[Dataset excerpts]
************

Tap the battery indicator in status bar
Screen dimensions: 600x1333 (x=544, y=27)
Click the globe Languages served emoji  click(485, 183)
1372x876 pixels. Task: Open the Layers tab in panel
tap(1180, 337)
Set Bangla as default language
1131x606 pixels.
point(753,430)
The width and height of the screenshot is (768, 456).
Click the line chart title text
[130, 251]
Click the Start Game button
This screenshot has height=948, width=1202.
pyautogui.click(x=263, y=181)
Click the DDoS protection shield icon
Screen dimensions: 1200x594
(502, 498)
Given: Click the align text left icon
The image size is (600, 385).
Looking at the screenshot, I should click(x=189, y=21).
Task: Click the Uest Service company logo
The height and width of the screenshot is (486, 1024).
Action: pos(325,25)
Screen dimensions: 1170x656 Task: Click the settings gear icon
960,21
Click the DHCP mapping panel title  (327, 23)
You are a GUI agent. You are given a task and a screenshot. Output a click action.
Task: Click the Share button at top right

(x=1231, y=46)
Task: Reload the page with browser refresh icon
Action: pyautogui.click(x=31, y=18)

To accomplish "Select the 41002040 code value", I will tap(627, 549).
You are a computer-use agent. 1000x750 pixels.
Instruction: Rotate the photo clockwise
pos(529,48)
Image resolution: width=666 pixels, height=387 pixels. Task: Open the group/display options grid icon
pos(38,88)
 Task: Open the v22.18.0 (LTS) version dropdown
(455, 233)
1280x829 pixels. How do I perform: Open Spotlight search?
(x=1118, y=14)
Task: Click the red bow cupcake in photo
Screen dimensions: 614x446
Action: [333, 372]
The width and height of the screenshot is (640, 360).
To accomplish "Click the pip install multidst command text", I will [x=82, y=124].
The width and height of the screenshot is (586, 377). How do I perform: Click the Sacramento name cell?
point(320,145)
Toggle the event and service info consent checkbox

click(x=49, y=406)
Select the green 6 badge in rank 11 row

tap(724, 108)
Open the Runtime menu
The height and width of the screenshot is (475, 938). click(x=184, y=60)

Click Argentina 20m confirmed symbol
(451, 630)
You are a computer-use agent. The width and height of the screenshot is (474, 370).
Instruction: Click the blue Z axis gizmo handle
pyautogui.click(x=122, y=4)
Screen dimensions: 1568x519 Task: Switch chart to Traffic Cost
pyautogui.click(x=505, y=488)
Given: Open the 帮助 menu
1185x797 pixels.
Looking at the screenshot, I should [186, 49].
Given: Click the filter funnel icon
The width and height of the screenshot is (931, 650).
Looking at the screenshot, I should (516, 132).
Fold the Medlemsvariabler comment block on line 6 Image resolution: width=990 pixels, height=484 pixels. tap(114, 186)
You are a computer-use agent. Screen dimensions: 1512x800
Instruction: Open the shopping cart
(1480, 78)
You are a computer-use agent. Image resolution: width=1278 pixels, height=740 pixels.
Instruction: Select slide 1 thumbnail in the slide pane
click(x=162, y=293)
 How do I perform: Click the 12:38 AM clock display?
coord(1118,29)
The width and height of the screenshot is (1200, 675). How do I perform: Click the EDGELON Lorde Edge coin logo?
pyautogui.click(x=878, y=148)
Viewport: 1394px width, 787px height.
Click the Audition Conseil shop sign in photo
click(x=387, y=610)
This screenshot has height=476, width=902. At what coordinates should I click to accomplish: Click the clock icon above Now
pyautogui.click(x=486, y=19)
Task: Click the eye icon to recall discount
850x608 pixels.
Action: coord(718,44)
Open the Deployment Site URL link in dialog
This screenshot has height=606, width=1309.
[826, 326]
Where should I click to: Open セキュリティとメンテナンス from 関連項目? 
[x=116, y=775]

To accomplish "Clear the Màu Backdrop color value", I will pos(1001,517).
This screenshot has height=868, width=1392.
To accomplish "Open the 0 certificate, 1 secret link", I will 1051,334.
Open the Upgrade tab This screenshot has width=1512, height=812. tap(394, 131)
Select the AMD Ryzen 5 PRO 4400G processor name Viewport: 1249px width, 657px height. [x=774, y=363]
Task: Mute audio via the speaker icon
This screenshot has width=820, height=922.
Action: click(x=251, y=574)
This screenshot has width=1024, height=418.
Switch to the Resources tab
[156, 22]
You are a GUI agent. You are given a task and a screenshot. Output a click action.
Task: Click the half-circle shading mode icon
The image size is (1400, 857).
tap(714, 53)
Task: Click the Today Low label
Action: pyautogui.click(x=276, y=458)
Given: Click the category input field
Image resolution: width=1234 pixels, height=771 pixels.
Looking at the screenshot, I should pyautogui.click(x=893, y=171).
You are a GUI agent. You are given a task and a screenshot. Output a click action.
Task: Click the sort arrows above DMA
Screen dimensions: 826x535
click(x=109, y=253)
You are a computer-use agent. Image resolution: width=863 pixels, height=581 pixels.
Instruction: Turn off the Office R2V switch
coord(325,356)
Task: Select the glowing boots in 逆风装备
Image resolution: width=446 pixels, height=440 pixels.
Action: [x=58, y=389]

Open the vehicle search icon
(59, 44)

************

Assigned task => Every line above that holds the string "Viewport" should be copied into the answer.

Written answer =>
Viewport: 1394px width, 787px height.
Select the AMD Ryzen 5 PRO 4400G processor name Viewport: 1249px width, 657px height. [x=774, y=363]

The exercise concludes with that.